*** Opening Provided records ***
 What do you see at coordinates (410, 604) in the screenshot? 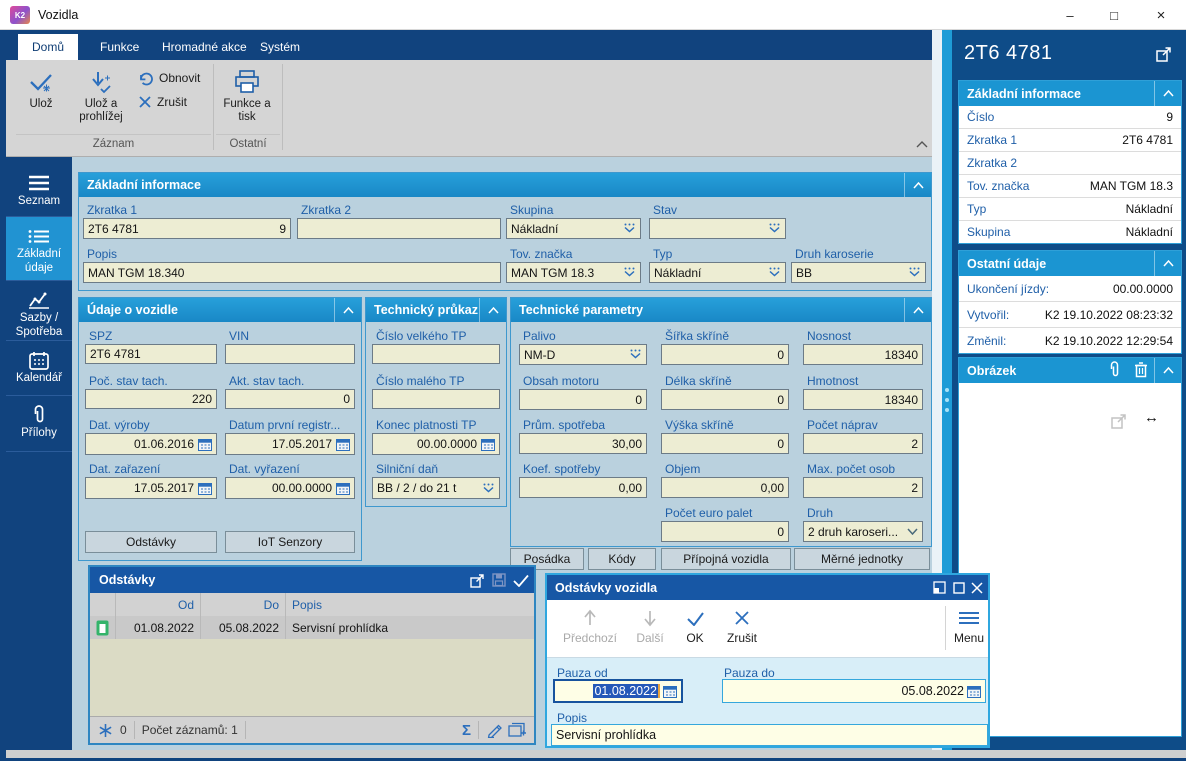
I see `column-header-popis: Popis` at bounding box center [410, 604].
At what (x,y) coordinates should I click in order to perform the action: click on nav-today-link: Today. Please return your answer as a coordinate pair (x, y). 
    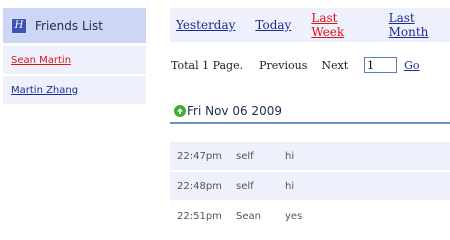
    Looking at the image, I should click on (273, 25).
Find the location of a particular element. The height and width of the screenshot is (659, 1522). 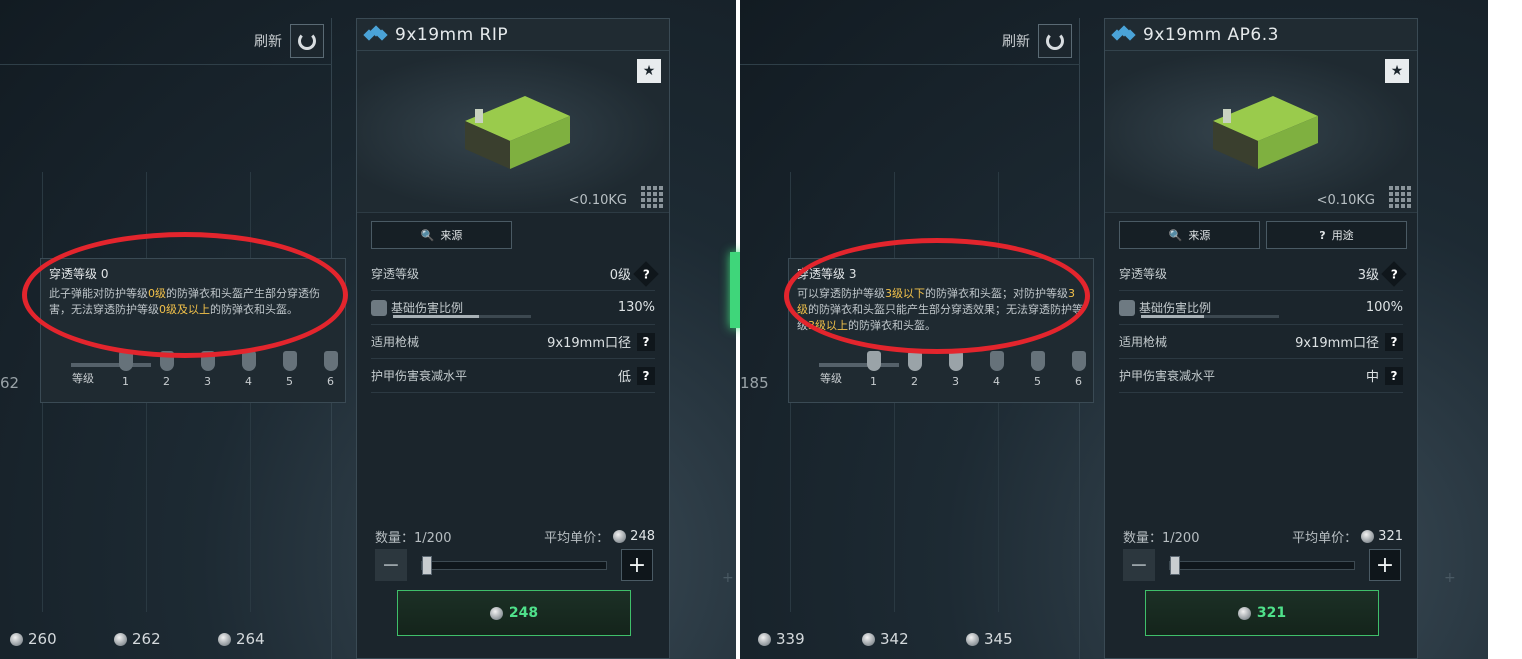

price-tick: 262 is located at coordinates (166, 639).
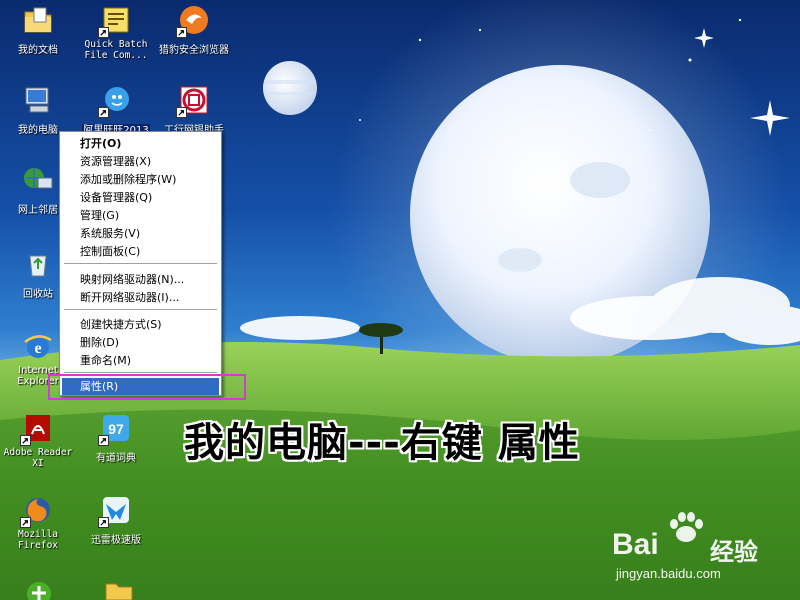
*** Closing Provided records ***
Rewrite the rows above, changing "screenshot" to "screen capture" and keeping everything else the same, with the pictures left out.

 What do you see at coordinates (410, 604) in the screen capture? 
I see `column-header-popis: Popis` at bounding box center [410, 604].
At what (x,y) coordinates should I click in order to perform the action: click on nav-today-link: Today. Please return your answer as a coordinate pair (x, y). 
    Looking at the image, I should click on (273, 25).
Find the location of a particular element. The height and width of the screen capture is (659, 1522). 

price-tick: 262 is located at coordinates (166, 639).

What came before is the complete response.